Copy the rows below word for word, from the first row through the line containing "[x=140, y=138]".

Rows from a pointing dataset ->
## START

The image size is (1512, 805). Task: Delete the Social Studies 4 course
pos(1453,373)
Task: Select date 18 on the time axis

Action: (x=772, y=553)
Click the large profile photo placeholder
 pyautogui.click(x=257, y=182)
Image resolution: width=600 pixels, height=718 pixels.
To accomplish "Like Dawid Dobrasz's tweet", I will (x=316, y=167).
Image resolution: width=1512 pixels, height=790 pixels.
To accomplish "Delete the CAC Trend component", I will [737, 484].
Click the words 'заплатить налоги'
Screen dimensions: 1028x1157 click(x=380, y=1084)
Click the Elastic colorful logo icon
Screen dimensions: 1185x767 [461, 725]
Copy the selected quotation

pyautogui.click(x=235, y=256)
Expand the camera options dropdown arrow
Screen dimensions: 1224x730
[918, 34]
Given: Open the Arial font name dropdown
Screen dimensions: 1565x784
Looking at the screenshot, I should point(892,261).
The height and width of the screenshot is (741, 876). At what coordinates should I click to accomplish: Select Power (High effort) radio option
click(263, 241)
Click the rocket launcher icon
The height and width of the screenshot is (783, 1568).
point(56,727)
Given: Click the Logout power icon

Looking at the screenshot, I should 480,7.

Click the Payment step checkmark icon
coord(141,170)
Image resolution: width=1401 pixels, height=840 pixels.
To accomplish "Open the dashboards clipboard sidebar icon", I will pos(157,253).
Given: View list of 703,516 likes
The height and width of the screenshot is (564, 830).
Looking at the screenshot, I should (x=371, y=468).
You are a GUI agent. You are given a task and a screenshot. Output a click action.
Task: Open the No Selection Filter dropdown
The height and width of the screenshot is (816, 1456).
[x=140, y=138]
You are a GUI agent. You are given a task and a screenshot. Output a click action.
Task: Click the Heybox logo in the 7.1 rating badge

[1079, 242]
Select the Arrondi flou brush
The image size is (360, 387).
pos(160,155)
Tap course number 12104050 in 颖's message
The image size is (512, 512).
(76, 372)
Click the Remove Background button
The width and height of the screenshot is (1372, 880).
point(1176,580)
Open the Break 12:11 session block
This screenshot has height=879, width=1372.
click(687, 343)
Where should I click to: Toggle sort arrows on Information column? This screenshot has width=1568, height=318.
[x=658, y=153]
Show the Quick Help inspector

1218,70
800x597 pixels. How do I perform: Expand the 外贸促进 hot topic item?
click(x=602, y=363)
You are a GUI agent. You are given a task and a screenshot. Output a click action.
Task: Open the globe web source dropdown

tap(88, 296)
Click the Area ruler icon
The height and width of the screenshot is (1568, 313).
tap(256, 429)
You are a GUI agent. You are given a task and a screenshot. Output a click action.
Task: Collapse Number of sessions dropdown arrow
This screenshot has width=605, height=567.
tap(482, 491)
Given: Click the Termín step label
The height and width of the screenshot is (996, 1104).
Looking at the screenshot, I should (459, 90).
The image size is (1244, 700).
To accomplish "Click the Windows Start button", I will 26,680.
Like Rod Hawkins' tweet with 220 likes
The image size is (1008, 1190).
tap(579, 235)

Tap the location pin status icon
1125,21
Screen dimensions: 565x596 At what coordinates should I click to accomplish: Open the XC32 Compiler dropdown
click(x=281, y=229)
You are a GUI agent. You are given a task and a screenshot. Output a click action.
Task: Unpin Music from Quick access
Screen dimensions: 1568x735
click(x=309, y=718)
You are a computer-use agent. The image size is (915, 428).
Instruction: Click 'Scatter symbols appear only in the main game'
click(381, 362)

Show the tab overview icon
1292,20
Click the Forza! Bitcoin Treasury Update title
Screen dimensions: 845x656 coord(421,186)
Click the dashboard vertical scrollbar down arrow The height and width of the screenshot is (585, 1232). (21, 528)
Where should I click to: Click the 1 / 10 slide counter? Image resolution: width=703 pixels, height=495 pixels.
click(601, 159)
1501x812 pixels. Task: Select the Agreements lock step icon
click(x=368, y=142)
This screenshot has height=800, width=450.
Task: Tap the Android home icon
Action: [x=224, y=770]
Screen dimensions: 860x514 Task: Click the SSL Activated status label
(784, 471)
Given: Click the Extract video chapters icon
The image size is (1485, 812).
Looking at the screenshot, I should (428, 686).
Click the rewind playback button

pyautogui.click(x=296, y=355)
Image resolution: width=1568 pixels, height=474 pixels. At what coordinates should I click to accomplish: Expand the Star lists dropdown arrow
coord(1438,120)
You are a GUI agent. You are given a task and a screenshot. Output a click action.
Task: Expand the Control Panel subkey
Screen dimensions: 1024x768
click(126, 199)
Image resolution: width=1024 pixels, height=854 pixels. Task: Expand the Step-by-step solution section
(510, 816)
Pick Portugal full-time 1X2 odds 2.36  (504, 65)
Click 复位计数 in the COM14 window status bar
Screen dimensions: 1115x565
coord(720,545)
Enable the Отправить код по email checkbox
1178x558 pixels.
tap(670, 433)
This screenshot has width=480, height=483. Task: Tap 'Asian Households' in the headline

## END

SOLUTION TO THIS TASK ->
The image size is (1512, 805). Task: Delete the Social Studies 4 course
pos(1453,373)
Task: Select date 18 on the time axis

Action: (x=772, y=553)
Click the large profile photo placeholder
 pyautogui.click(x=257, y=182)
Image resolution: width=600 pixels, height=718 pixels.
To accomplish "Like Dawid Dobrasz's tweet", I will (x=316, y=167).
Image resolution: width=1512 pixels, height=790 pixels.
To accomplish "Delete the CAC Trend component", I will [737, 484].
Click the words 'заплатить налоги'
Screen dimensions: 1028x1157 click(x=380, y=1084)
Click the Elastic colorful logo icon
Screen dimensions: 1185x767 [461, 725]
Copy the selected quotation

pyautogui.click(x=235, y=256)
Expand the camera options dropdown arrow
Screen dimensions: 1224x730
[918, 34]
Given: Open the Arial font name dropdown
Screen dimensions: 1565x784
Looking at the screenshot, I should point(892,261).
The height and width of the screenshot is (741, 876). At what coordinates should I click to accomplish: Select Power (High effort) radio option
click(263, 241)
Click the rocket launcher icon
The height and width of the screenshot is (783, 1568).
point(56,727)
Given: Click the Logout power icon

Looking at the screenshot, I should 480,7.

Click the Payment step checkmark icon
coord(141,170)
Image resolution: width=1401 pixels, height=840 pixels.
To accomplish "Open the dashboards clipboard sidebar icon", I will pos(157,253).
Given: View list of 703,516 likes
The height and width of the screenshot is (564, 830).
Looking at the screenshot, I should (x=371, y=468).
You are a GUI agent. You are given a task and a screenshot. Output a click action.
Task: Open the No Selection Filter dropdown
The height and width of the screenshot is (816, 1456).
[x=140, y=138]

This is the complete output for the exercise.